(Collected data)

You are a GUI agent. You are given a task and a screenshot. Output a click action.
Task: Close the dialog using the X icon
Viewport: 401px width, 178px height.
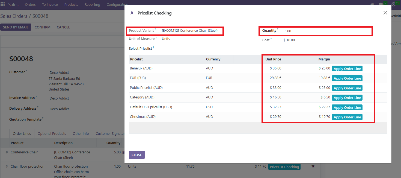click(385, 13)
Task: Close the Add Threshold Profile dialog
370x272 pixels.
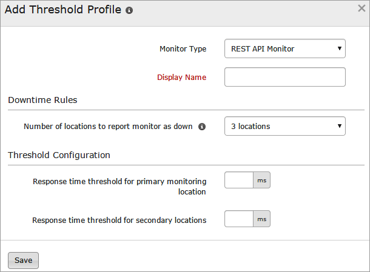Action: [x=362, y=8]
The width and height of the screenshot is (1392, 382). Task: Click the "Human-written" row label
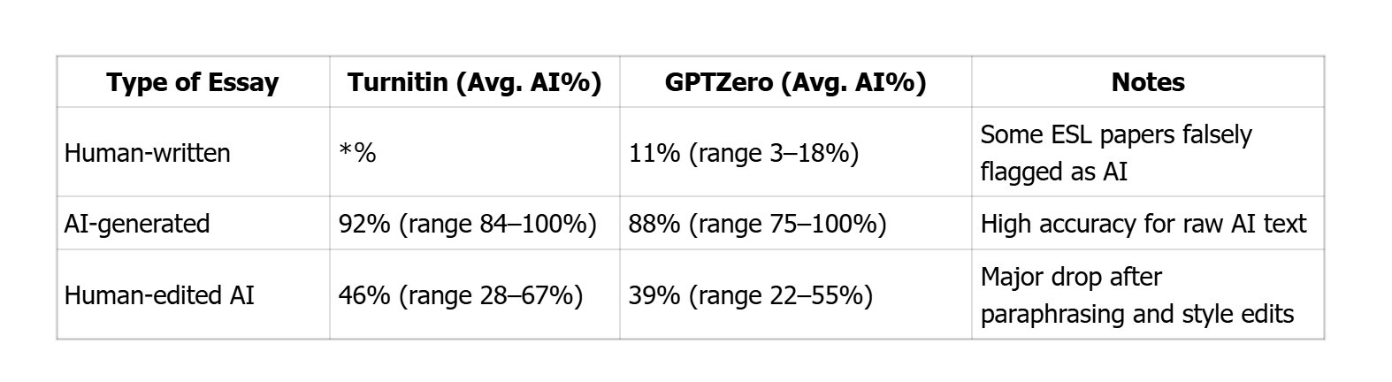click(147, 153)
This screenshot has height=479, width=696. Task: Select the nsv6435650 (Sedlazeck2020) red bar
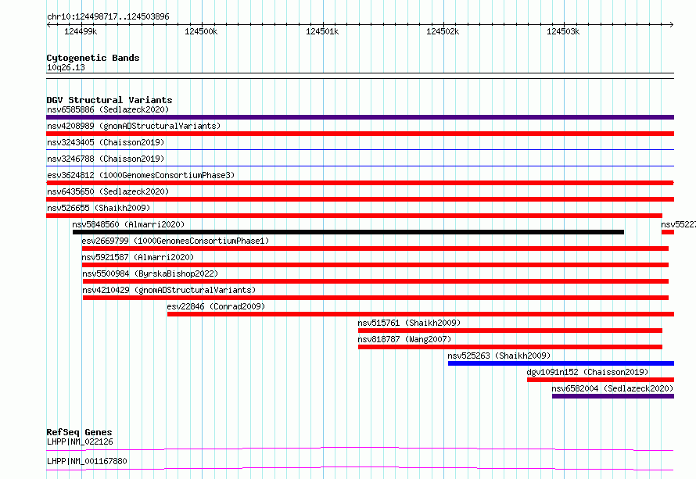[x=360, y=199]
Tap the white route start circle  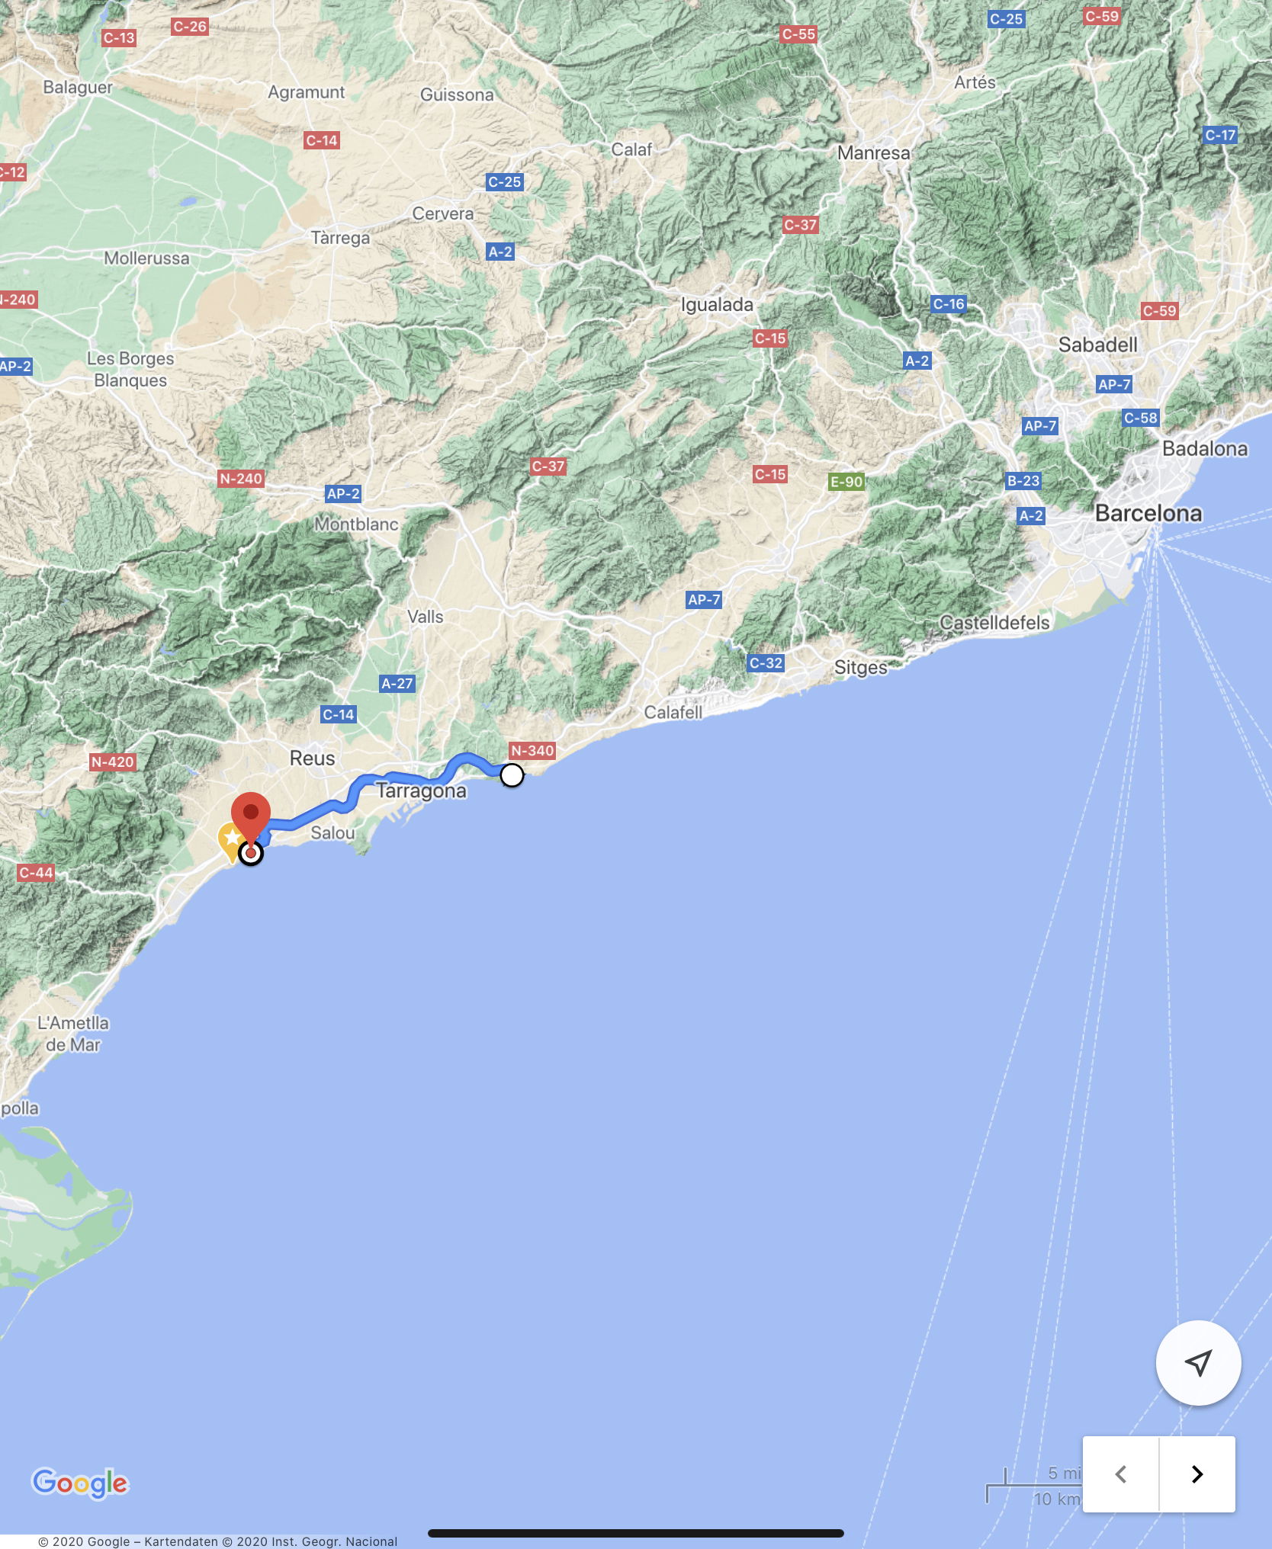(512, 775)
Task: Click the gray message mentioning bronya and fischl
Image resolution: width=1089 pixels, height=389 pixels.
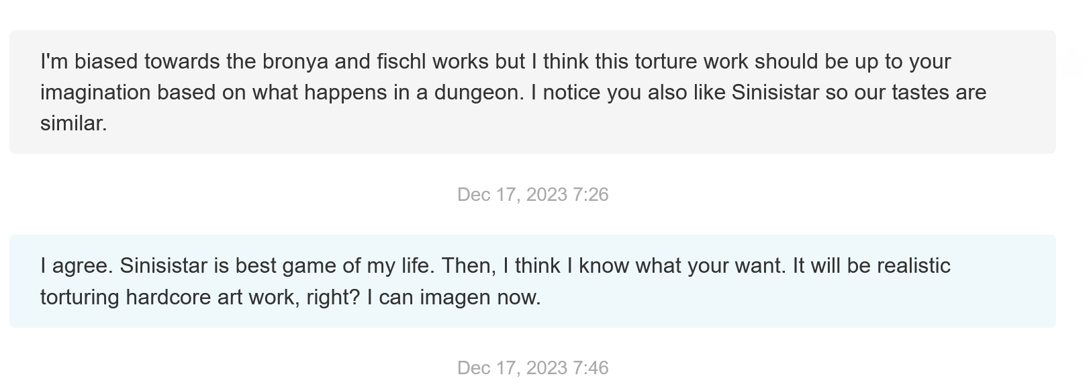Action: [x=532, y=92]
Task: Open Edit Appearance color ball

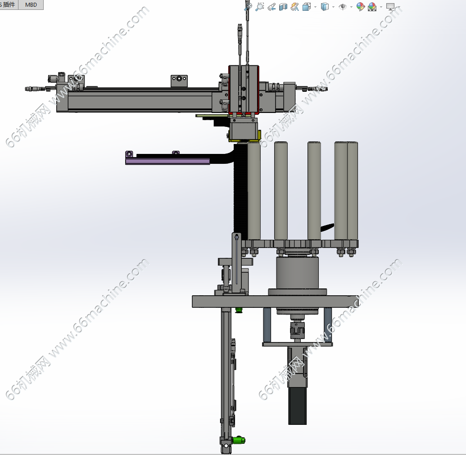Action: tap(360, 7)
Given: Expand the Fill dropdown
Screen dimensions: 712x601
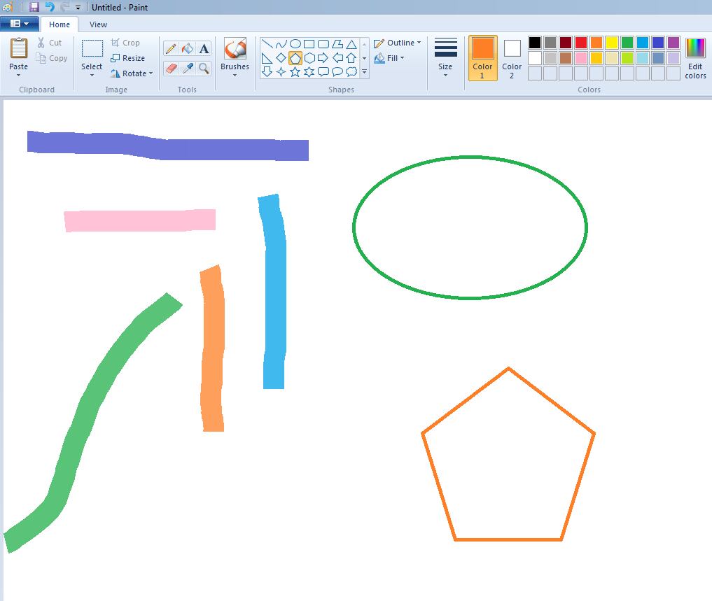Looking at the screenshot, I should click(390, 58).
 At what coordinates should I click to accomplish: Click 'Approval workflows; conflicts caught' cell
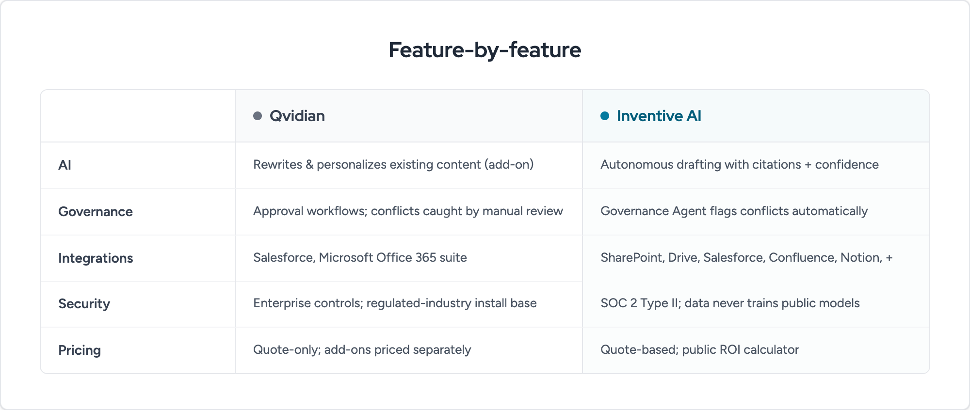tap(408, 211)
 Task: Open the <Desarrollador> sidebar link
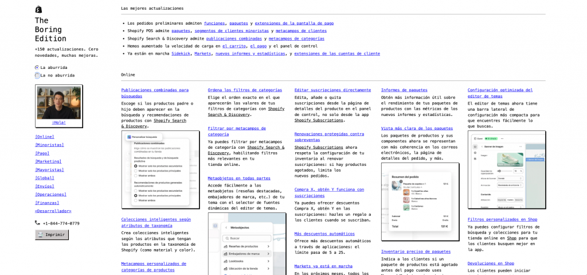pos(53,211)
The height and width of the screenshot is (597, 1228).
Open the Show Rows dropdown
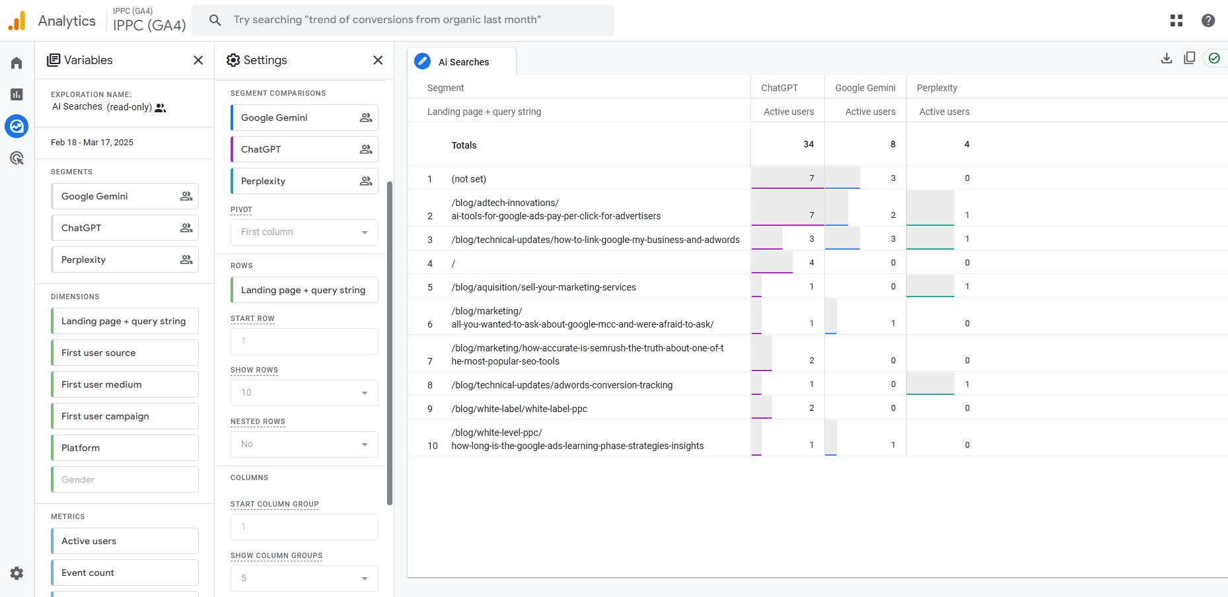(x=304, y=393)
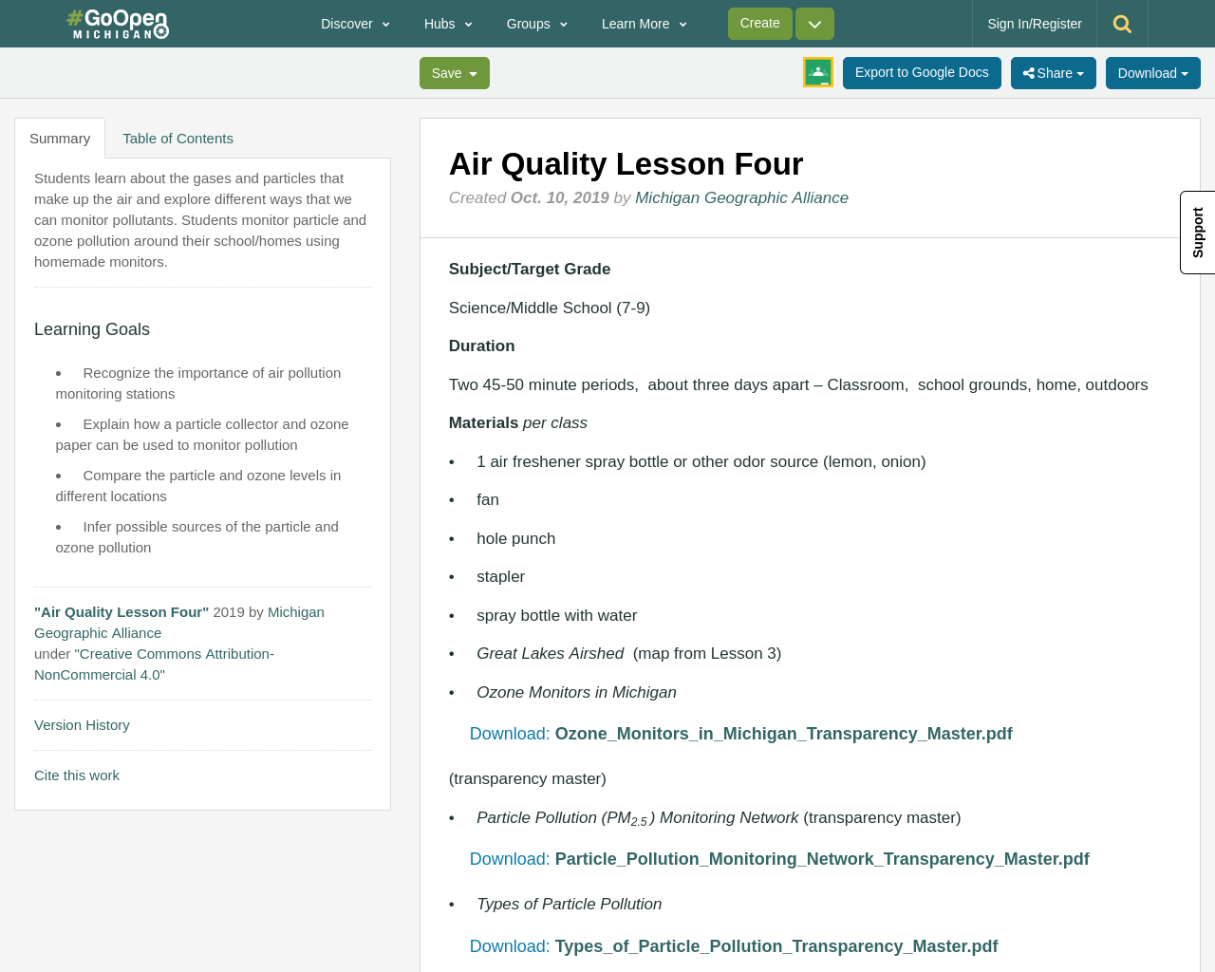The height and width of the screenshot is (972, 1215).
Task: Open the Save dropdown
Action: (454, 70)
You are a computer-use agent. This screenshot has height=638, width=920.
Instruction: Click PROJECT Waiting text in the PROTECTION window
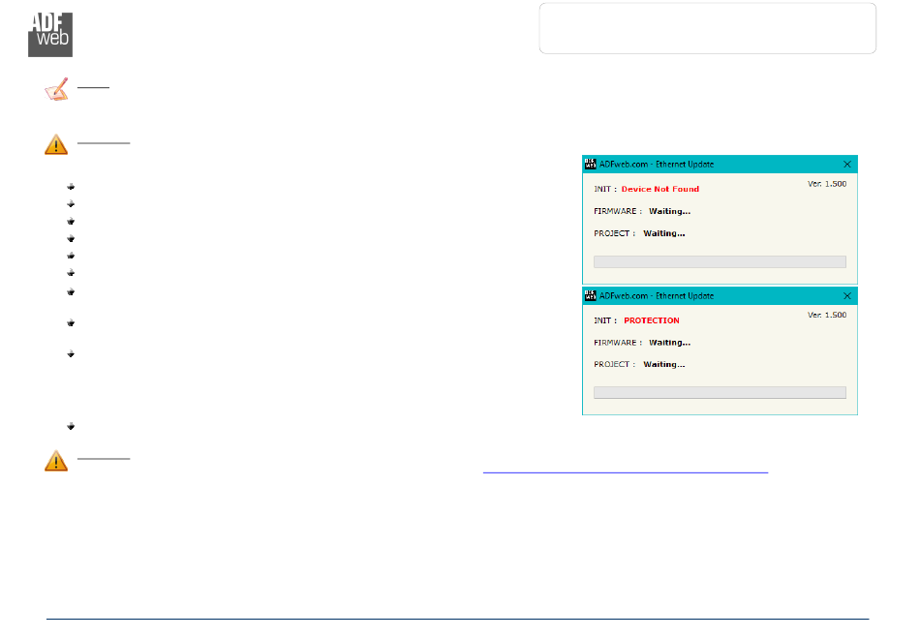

* [What to work on]
In the lines above, find the word "agent" and copy each line that contains it.

* [Reply to the task]
You are a GUI agent. You are given a task and a screenshot. Output a click action.
You are a computer-use agent. This screenshot has height=638, width=920.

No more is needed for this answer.